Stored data
=== Begin Enclosure ===

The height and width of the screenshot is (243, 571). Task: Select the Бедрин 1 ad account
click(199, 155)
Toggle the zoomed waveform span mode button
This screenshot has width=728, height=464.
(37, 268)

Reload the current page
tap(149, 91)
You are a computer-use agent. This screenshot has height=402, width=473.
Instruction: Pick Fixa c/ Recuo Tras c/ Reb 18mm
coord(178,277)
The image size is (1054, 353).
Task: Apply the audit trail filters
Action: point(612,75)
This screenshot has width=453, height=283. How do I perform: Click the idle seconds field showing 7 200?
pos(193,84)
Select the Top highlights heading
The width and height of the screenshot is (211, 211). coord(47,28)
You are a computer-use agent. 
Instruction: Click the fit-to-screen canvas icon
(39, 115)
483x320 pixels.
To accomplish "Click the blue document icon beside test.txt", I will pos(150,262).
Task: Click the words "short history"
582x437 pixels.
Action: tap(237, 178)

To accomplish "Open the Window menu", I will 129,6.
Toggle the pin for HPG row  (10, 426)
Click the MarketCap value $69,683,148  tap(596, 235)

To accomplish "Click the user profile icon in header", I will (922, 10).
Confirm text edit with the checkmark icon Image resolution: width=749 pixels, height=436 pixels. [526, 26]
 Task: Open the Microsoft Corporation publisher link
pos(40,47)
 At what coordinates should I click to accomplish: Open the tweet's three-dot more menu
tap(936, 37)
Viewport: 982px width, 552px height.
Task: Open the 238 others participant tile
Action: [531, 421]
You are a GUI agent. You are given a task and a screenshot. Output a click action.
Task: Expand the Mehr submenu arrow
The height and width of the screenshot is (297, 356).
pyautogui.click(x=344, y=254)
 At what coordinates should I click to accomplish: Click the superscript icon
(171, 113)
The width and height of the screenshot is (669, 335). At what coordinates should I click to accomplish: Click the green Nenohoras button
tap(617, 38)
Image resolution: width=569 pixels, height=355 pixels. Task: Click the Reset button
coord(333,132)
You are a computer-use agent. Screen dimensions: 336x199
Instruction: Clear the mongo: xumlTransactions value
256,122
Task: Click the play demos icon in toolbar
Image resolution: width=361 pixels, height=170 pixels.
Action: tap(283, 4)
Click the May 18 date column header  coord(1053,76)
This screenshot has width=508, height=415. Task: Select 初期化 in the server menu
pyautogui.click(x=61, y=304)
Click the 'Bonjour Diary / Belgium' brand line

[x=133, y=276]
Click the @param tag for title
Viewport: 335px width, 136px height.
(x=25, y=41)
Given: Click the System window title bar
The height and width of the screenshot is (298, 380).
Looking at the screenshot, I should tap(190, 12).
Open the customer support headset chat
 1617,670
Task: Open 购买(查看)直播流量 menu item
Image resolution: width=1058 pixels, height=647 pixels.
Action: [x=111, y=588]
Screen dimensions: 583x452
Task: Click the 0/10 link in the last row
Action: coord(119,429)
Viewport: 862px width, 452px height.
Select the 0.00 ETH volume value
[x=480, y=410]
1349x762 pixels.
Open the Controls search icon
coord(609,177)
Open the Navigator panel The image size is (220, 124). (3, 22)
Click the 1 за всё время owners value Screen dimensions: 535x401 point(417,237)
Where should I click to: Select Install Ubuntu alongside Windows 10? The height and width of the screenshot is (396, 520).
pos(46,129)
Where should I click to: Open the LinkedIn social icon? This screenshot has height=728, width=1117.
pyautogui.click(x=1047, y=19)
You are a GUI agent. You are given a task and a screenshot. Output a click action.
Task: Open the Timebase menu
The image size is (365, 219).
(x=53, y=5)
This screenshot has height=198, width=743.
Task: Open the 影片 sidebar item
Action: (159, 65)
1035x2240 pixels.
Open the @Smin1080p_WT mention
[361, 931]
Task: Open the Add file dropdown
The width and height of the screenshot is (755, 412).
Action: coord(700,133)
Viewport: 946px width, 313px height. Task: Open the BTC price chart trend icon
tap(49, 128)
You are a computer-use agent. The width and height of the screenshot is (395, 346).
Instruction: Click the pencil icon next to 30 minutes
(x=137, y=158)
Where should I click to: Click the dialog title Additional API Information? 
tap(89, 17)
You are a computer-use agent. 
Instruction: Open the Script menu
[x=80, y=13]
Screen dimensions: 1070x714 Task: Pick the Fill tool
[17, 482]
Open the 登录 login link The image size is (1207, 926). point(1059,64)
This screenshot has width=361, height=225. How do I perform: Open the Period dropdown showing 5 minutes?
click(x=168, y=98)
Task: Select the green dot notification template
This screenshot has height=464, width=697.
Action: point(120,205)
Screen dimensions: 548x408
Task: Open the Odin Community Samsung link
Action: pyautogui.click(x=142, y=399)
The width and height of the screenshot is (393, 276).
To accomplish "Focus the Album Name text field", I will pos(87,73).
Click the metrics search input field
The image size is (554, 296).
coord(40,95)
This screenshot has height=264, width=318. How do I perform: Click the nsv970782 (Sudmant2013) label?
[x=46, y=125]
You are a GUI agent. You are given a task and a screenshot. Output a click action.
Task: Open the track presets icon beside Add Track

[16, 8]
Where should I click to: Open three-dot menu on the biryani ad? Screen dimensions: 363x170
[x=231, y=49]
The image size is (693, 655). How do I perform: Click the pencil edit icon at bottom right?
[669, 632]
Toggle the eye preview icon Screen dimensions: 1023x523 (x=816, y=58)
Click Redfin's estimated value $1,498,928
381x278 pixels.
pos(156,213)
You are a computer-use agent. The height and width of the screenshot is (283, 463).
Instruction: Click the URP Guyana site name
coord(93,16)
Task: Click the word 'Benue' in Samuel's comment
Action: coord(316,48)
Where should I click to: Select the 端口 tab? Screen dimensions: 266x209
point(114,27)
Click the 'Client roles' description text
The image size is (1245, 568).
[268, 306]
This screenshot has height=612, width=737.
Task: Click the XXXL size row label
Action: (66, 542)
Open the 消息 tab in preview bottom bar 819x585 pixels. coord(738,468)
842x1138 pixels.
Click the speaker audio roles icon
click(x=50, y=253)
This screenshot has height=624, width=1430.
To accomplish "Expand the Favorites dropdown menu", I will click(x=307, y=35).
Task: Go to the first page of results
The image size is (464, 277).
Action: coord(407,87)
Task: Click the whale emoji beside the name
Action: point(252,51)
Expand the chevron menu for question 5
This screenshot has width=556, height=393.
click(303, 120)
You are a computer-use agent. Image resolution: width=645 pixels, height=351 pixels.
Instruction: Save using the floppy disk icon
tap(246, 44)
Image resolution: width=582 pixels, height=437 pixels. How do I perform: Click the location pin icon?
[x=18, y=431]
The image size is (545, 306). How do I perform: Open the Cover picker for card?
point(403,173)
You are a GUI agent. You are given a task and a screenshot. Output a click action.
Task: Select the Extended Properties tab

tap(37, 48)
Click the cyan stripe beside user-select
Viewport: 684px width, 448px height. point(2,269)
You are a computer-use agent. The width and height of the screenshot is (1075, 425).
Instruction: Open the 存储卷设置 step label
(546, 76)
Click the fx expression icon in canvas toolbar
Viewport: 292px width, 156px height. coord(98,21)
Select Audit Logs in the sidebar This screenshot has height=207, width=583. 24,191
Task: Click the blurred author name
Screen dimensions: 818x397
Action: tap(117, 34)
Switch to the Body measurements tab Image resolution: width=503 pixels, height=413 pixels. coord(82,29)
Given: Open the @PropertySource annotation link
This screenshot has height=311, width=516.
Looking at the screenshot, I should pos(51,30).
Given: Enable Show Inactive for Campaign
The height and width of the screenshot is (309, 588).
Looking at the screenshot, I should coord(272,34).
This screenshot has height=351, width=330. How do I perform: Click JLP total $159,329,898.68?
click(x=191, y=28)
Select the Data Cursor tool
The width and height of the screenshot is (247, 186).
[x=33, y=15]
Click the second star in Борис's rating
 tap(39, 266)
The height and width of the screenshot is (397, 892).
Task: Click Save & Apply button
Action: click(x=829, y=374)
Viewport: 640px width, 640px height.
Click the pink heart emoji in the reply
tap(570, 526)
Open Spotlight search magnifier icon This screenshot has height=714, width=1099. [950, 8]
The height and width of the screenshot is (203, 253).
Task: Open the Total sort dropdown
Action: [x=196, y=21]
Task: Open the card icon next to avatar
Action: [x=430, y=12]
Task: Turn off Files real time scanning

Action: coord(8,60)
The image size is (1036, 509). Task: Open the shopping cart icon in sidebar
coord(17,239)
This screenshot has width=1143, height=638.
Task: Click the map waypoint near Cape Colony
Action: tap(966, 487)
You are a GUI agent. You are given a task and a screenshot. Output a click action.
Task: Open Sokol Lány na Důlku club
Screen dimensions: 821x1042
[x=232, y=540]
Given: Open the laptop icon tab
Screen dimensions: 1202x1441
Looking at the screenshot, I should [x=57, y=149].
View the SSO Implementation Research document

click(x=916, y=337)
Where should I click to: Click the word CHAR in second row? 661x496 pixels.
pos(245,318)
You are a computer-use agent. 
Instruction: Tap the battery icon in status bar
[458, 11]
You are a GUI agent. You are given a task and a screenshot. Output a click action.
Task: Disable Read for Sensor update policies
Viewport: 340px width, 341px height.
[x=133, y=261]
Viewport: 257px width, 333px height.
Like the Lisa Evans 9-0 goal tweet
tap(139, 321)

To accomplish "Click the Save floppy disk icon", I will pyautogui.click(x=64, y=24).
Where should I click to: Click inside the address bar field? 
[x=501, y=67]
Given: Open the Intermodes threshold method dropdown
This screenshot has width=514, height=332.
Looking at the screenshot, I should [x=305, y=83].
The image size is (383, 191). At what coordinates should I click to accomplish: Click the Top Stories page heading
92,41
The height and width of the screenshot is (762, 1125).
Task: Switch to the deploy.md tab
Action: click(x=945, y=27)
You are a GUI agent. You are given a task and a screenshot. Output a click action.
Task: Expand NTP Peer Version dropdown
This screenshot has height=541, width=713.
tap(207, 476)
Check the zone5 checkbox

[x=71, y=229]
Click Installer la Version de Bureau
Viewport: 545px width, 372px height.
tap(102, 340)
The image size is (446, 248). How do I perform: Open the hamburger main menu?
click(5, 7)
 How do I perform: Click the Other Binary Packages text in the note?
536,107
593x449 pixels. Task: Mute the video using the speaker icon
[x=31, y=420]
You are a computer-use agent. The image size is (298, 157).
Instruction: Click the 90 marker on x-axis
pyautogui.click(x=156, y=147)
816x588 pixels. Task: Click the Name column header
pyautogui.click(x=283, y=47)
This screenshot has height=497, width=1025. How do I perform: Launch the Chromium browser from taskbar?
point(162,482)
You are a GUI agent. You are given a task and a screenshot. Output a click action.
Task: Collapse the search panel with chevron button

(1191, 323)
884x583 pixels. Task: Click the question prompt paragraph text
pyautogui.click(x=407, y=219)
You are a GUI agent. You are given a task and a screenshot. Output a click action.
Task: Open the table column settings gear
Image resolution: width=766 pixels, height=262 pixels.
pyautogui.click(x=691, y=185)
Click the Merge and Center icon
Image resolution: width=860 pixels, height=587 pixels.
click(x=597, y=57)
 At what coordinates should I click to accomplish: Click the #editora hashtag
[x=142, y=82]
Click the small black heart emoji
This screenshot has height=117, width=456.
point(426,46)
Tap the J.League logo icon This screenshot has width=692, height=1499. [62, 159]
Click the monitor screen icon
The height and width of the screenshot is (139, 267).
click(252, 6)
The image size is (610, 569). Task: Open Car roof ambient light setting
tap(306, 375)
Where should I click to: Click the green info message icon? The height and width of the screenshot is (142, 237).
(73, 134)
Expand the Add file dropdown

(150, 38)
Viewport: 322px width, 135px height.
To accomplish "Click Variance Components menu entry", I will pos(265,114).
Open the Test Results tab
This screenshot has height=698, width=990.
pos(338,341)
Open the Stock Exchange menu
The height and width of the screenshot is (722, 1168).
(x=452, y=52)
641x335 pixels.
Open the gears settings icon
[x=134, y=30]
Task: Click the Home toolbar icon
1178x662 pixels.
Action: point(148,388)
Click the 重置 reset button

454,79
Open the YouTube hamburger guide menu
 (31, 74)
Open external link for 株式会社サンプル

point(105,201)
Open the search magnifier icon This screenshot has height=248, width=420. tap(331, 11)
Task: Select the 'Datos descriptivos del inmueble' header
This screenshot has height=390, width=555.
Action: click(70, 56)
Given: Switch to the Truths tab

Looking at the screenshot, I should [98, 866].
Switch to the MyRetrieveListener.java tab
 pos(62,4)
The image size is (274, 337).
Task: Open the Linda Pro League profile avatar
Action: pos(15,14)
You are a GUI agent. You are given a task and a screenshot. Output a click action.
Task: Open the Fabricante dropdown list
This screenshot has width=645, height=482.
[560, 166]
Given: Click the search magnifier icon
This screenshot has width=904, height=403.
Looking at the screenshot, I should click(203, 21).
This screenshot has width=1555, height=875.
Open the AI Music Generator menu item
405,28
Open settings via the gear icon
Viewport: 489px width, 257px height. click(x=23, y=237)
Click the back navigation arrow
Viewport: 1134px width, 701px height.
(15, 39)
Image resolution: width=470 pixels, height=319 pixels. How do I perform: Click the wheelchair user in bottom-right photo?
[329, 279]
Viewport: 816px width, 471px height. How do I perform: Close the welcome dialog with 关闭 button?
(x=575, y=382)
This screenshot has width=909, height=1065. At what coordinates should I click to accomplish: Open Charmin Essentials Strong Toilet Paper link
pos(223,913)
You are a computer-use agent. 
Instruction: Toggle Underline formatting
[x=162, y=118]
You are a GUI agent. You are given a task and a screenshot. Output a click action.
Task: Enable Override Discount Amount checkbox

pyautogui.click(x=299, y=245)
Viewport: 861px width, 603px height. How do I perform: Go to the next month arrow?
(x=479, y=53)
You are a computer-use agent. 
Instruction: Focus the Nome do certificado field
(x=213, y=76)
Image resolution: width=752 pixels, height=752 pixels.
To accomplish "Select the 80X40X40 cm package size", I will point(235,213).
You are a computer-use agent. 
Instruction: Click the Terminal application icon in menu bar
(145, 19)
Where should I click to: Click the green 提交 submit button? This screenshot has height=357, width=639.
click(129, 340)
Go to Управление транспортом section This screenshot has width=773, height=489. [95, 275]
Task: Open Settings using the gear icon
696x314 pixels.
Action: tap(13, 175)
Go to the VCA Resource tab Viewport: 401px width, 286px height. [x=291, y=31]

=== End Enclosure ===

Return only this span, exactly: the line that contains "Instruction: Focus the" and all lines after it to the end of the records.

Reply ::
Instruction: Focus the Nome do certificado field
(x=213, y=76)
Image resolution: width=752 pixels, height=752 pixels.
To accomplish "Select the 80X40X40 cm package size", I will point(235,213).
You are a computer-use agent. 
Instruction: Click the Terminal application icon in menu bar
(145, 19)
Where should I click to: Click the green 提交 submit button? This screenshot has height=357, width=639.
click(129, 340)
Go to Управление транспортом section This screenshot has width=773, height=489. [95, 275]
Task: Open Settings using the gear icon
696x314 pixels.
Action: tap(13, 175)
Go to the VCA Resource tab Viewport: 401px width, 286px height. [x=291, y=31]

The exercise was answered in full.